● THE PROBLEM
Every entry in this listing should be written out exactly.

● EXTRACTED RECORDS

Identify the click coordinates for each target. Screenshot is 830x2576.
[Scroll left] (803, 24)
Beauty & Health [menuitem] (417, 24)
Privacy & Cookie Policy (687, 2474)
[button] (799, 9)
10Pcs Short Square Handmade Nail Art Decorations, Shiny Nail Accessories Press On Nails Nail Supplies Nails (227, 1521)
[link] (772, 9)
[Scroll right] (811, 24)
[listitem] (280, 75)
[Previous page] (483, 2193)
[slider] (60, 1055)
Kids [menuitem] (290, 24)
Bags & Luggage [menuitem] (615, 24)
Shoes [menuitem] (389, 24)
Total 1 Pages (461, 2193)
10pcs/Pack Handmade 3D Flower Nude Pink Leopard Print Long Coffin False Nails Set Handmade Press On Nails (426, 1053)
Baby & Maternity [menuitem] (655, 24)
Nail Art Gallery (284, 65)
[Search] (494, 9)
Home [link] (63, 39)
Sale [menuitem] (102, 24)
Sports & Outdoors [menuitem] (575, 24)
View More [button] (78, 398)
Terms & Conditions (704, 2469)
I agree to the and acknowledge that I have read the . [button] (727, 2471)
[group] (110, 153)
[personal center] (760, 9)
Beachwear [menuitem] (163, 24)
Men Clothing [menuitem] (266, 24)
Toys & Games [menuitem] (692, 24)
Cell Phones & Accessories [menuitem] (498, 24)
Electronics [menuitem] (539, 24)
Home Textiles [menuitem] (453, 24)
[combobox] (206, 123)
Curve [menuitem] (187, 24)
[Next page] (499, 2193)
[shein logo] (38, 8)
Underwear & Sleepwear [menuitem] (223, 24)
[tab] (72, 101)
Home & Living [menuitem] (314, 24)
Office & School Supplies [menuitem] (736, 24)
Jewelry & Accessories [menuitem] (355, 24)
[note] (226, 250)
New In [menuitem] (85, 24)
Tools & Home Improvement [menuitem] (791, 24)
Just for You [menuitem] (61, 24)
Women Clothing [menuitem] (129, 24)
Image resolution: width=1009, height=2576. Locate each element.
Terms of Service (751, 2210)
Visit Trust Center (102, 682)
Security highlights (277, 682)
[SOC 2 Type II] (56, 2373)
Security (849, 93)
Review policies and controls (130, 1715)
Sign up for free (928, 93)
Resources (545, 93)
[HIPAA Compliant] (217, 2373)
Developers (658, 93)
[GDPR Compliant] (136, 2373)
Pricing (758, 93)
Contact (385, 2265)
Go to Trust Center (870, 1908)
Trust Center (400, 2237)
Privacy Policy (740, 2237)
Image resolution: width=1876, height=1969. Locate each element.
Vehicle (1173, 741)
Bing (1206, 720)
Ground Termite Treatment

● TASK RESPONSE
Identify the click coordinates for each target. Screenshot is 830x2576.
[Scroll left] (803, 24)
Beauty & Health [menuitem] (417, 24)
Privacy & Cookie Policy (687, 2474)
[button] (799, 9)
10Pcs Short Square Handmade Nail Art Decorations, Shiny Nail Accessories Press On Nails Nail Supplies Nails (227, 1521)
[link] (772, 9)
[Scroll right] (811, 24)
[listitem] (280, 75)
[Previous page] (483, 2193)
[slider] (60, 1055)
Kids [menuitem] (290, 24)
Bags & Luggage [menuitem] (615, 24)
Shoes [menuitem] (389, 24)
Total 1 Pages (461, 2193)
10pcs/Pack Handmade 3D Flower Nude Pink Leopard Print Long Coffin False Nails Set Handmade Press On Nails (426, 1053)
Baby & Maternity [menuitem] (655, 24)
Nail Art Gallery (284, 65)
[Search] (494, 9)
Home [link] (63, 39)
Sale [menuitem] (102, 24)
Sports & Outdoors [menuitem] (575, 24)
View More [button] (78, 398)
Terms & Conditions (704, 2469)
I agree to the and acknowledge that I have read the . [button] (727, 2471)
[group] (110, 153)
[personal center] (760, 9)
Beachwear [menuitem] (163, 24)
Men Clothing [menuitem] (266, 24)
Toys & Games [menuitem] (692, 24)
Cell Phones & Accessories [menuitem] (498, 24)
Electronics [menuitem] (539, 24)
Home Textiles [menuitem] (453, 24)
[combobox] (206, 123)
Curve [menuitem] (187, 24)
[Next page] (499, 2193)
[shein logo] (38, 8)
Underwear & Sleepwear [menuitem] (223, 24)
[tab] (72, 101)
Home & Living [menuitem] (314, 24)
Office & School Supplies [menuitem] (736, 24)
Jewelry & Accessories [menuitem] (355, 24)
[note] (226, 250)
New In [menuitem] (85, 24)
Tools & Home Improvement [menuitem] (791, 24)
Just for You [menuitem] (61, 24)
Women Clothing [menuitem] (129, 24)
Image resolution: width=1009, height=2576. Locate each element.
Terms of Service (751, 2210)
Visit Trust Center (102, 682)
Security highlights (277, 682)
[SOC 2 Type II] (56, 2373)
Security (849, 93)
Review policies and controls (130, 1715)
Sign up for free (928, 93)
Resources (545, 93)
[HIPAA Compliant] (217, 2373)
Developers (658, 93)
[GDPR Compliant] (136, 2373)
Pricing (758, 93)
Contact (385, 2265)
Go to Trust Center (870, 1908)
Trust Center (400, 2237)
Privacy Policy (740, 2237)
Image resolution: width=1876, height=1969. Locate each element.
Vehicle (1173, 741)
Bing (1206, 720)
Ground Termite Treatment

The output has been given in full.